Uh-uh -- you don't get off that easy, Mr. Wang. Your boss, President Ma Ying-jeou, spent TWO YEARS boycotting those arms packages when he was in opposition. As KMT chairman, Ma blocked 'em 60 times in the legislature. Nyet, nyet, nyet, nyet . . . Sixty times. You can't pawn THAT off on the former president, buddy.
In the end, Ma relented on the special arms bill. By that time however, America viewed him and the KMT as fundamentally untrustworthy. And the U.S. put the weapons sale on hold.
And so it was that the KMT was reduced to begging -- BEGGING! -- for that which it had so casually boycotted and dismissed as unnecessary just a few months earlier:
Please, please, please, sell us these weapons. 'Cause if you don't, uh . . . you'll, you'll . . . look really bad. Really, REALLY bad . . . The passive-aggressive approach -- yeah, that's the ticket!

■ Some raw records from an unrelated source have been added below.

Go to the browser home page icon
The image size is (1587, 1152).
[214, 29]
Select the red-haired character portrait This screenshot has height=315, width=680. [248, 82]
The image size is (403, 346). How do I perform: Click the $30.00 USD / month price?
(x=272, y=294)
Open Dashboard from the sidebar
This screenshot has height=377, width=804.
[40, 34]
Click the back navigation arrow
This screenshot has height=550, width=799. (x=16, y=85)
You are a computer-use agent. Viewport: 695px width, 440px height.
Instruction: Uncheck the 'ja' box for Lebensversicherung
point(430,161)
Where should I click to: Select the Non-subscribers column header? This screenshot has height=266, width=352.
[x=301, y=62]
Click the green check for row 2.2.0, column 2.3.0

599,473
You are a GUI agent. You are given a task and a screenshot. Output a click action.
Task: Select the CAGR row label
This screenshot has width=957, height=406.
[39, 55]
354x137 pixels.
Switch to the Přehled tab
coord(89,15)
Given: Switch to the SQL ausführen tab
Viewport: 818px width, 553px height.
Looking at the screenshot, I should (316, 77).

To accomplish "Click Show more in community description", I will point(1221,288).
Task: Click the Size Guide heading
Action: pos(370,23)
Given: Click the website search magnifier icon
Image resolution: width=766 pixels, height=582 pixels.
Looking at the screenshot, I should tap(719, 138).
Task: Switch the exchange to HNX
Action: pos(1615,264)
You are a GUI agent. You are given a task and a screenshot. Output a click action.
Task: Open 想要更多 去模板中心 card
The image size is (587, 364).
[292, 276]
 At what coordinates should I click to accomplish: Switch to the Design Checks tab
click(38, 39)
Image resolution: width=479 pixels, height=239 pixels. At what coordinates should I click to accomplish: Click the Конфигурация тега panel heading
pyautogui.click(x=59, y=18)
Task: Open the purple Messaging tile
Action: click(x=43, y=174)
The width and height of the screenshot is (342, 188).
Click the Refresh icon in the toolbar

As for the credibility of the Ma Ying-jeou administration, we'll escape unscathed. Why, we're a lean, mean, governin' machine.
With the 24% approval rating to prove it.
** At the top of my head, Chen's accomplishments as president include the de-politicization of Taiwan's military, increased democritization (via a new referendum law) and his partially-successful attempts to de-normalize Taiwanese worship of former dictators Chiang Kai-shek and Chiang Ching-kuo.
Set against that record are troubling charges of corruption and money-laundering. Which if proven true, make his presidency a very mixed bag.